Final answer:
To calculate the requirement of H for the production of 450 units of A, we need to consider the inputs required for A, B, C, and D in terms of units of H. After calculating the total units of H required for one unit of each component and multiplying by the number of A units needed, we subtract the H already in stock.
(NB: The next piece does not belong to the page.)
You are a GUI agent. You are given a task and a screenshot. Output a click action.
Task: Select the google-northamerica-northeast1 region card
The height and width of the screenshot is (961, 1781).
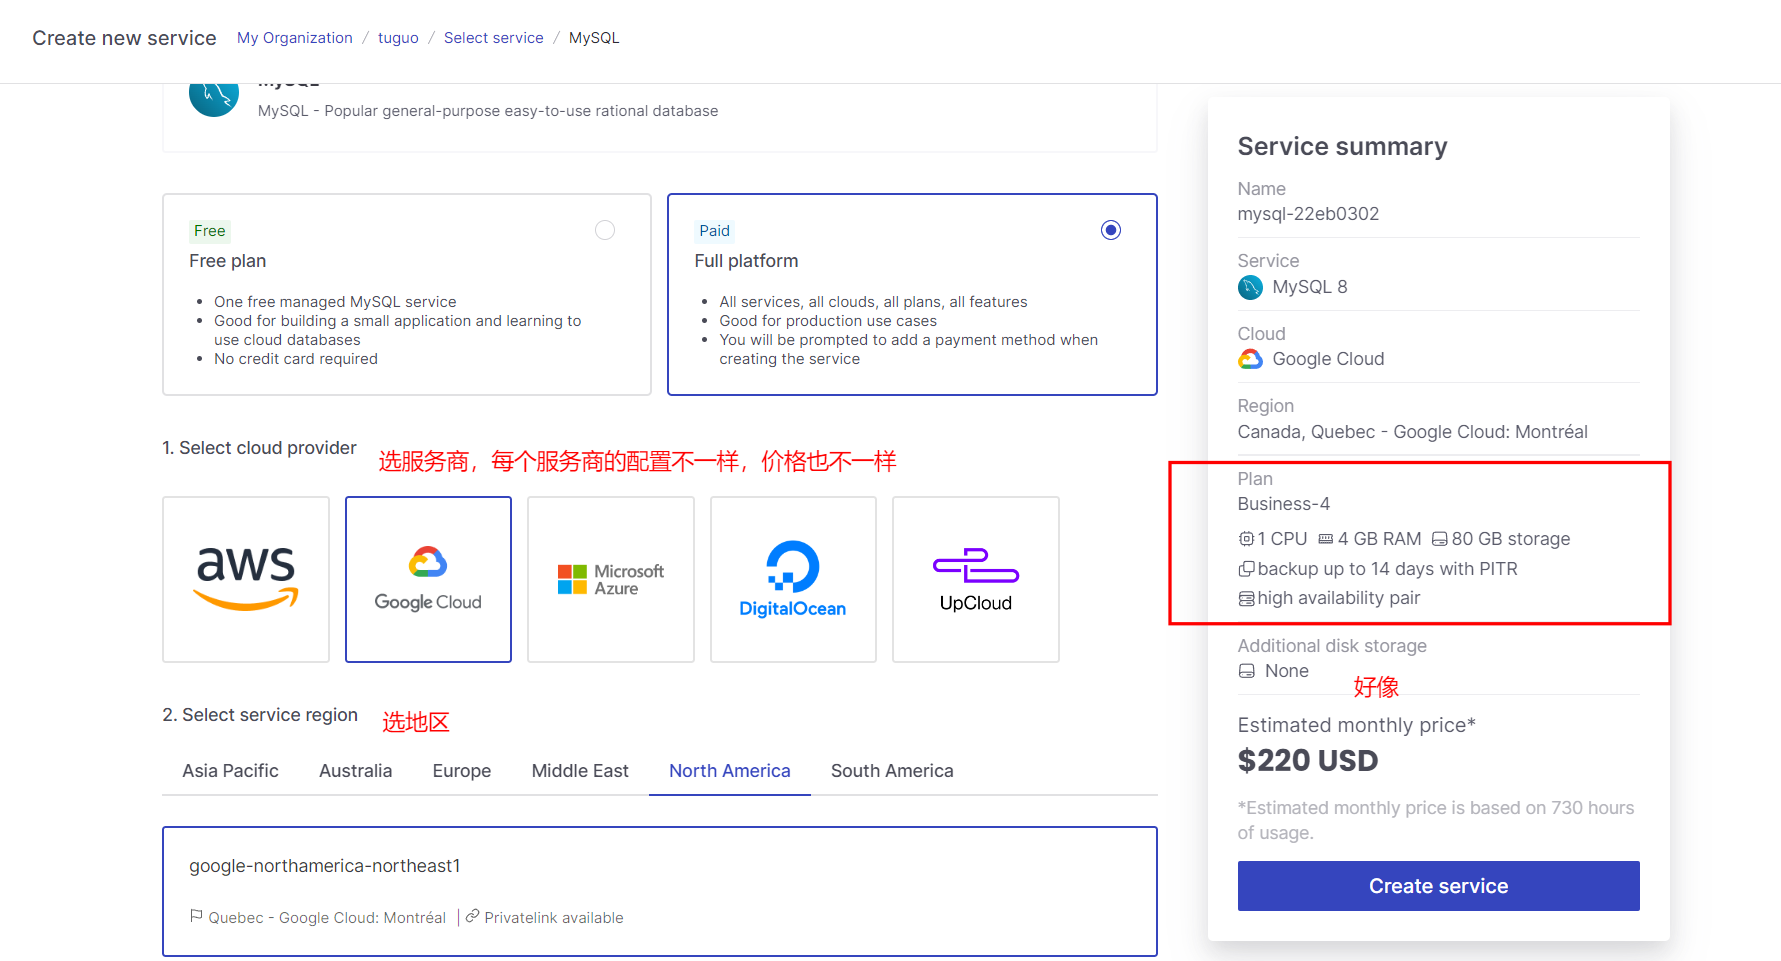tap(659, 890)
The result is 111,000 units of H.
Step-by-step explanation:
To solve for the requirement of H for the production of 450 units of A, we must first understand the quantity of each component needed for product A, as well as the sub-components for B, D, and C -- as these also require H. We can set up the calculation as follows:
- Each unit of A requires 10 units of H directly.
- Additionally, A requires 4 units of E (each unit of E is presumed not to require H, as it isn't stated in the question).
- A also needs 1 unit of B, which in turn is made of 10 units of D and 5 of C.
- D is made of 20 units of H and C is made of 10 units of H.
- Therefore, one unit of B requires (10 units of D * 20 units of H) + (5 units of C * 10 units of H) = 200 + 50 = 250 units of H.
- To make 450 units of A, you'll need 450 * (10 + 1*250) units of H minus the units of H already in stock (6000 units).
- So, the requirement of H is 450 * (10 + 250) - 6000 = 450 * 260 - 6000 = 117000 - 6000.
After performing the calculation:
117,000 - 6,000 = 111,000
Therefore, the requirement of H is 111,000 units, making the correct answer option c.